[HN Gopher] Internal Consistency in Streaming Systems
___________________________________________________________________
Internal Consistency in Streaming Systems
Author : barrkel
Score : 71 points
Date : 2021-04-18 12:20 UTC (10 hours ago)
(HTM) web link (scattered-thoughts.net)
(TXT) w3m dump (scattered-thoughts.net)
| thoughtlede wrote:
| Interesting article. Two comments:
|
| 1. I have always thought of (eventual) consistency to mean
| consistency between replicas: how in-sync are the replicas in
| what they "store". Whereas, internal consistency as defined here
| seems to mean how "multiple reads" can lock into the same storage
| state. I believe the two concepts are orthogonal, so comparing
| the two concepts didn't feel natural to me.
|
| 2. If transaction ids are monotonically increasing (an if), isn't
| it possible for subsequent reads to lock into the maximum
| transaction id of the first read?

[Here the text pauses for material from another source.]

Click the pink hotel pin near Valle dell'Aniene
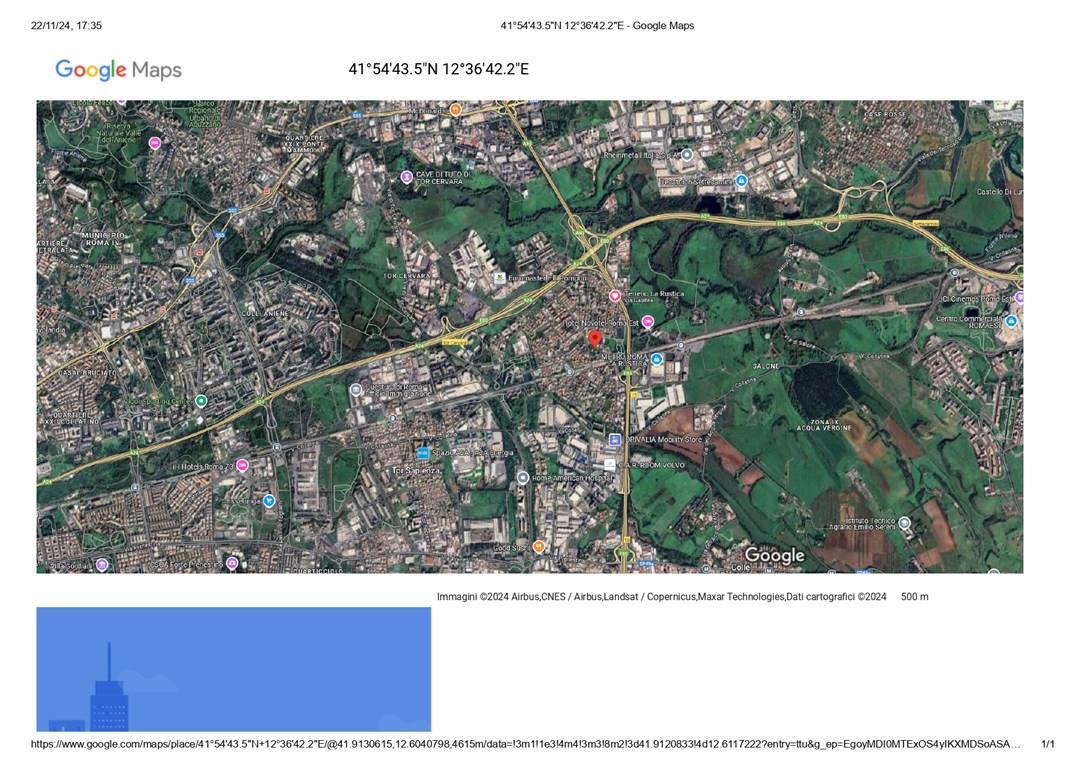Image resolution: width=1086 pixels, height=768 pixels. pos(155,143)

For example:
| select credits, max(txnid) from table; select debits from
| table where txnid <= max_txnid;
| jamii wrote:
| > internal consistency as defined here seems to mean how
| "multiple reads" can lock into the same storage state
|
| Sort of. When you make a single read of a single key at the end
| of a streaming topology, that's equivalent to reading a all the
| inputs and doing the computation yourself. Internal consistency
| means that every path through the graph back to the the inputs
| should be reading the same set of inputs. Things go wrong when
| one path has processed more inputs than another, or when a
| single input produces multiple internal updates and those
| updates aren't processed atomically.
|
| > isn't it possible for subsequent reads to lock into the
| maximum transaction id of the first read
|
| Your example would still allow credits to have read more inputs
| than debits, but it's on the right track.
|
| In differential dataflow aggregates wait until they see a
| watermark before emitting output, so the sum in `balance` will
| wait until the watermark for eg time 7 before emitting the sum
| for time 7. That allows the output from the join to settle.
|
| Of course doing that efficiently is non-trivial...
| KptMarchewa wrote:
| I don't really understand why author treats Flink datastream API
| as "high temporal locality" and "can't express our running
| example". Windowing operators provided by Flink are just an one
| way of using datastream, and you can easily express any
| operations you want using something like KeyedProcessFunction and
| manually manipulating the state.
| jamii wrote:
| > you can easily express any operations you want
|
| That's true in that the table api itself is built on top of the
| datastream api. But to run the example you'd have to implement
| your own joins and retraction-aware aggregates and then we'd be
| testing the consistency properties of that implementation, not
| of the datastream api itself, and we might as well test a
| mature implementation like the table api instead.
| BenoitP wrote:
| Very well written article. I'll add that there are tricks to
| manage that behavior.
|
| The dataflow is a diamond: transactions ---->
| credits \ \ ----> debits
| -----JOIN----> balance ---> total
|
| In Flink the SQL query planner may instantiate two different
| consumers groups on transactions; that topic might be read twice.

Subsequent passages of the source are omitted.